[BEGIN Working data]

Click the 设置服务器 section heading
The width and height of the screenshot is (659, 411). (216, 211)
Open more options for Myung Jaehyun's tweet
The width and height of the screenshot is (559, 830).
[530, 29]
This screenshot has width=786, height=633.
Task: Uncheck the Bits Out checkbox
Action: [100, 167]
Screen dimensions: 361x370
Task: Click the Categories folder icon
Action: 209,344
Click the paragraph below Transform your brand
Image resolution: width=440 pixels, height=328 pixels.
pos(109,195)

[END Working data]

_Exercise goal_
Please reproduce each of the records above word for word, leaving every line unchanged.

_Written response_
Click the 设置服务器 section heading
The width and height of the screenshot is (659, 411). (216, 211)
Open more options for Myung Jaehyun's tweet
The width and height of the screenshot is (559, 830).
[530, 29]
This screenshot has width=786, height=633.
Task: Uncheck the Bits Out checkbox
Action: [100, 167]
Screen dimensions: 361x370
Task: Click the Categories folder icon
Action: 209,344
Click the paragraph below Transform your brand
Image resolution: width=440 pixels, height=328 pixels.
pos(109,195)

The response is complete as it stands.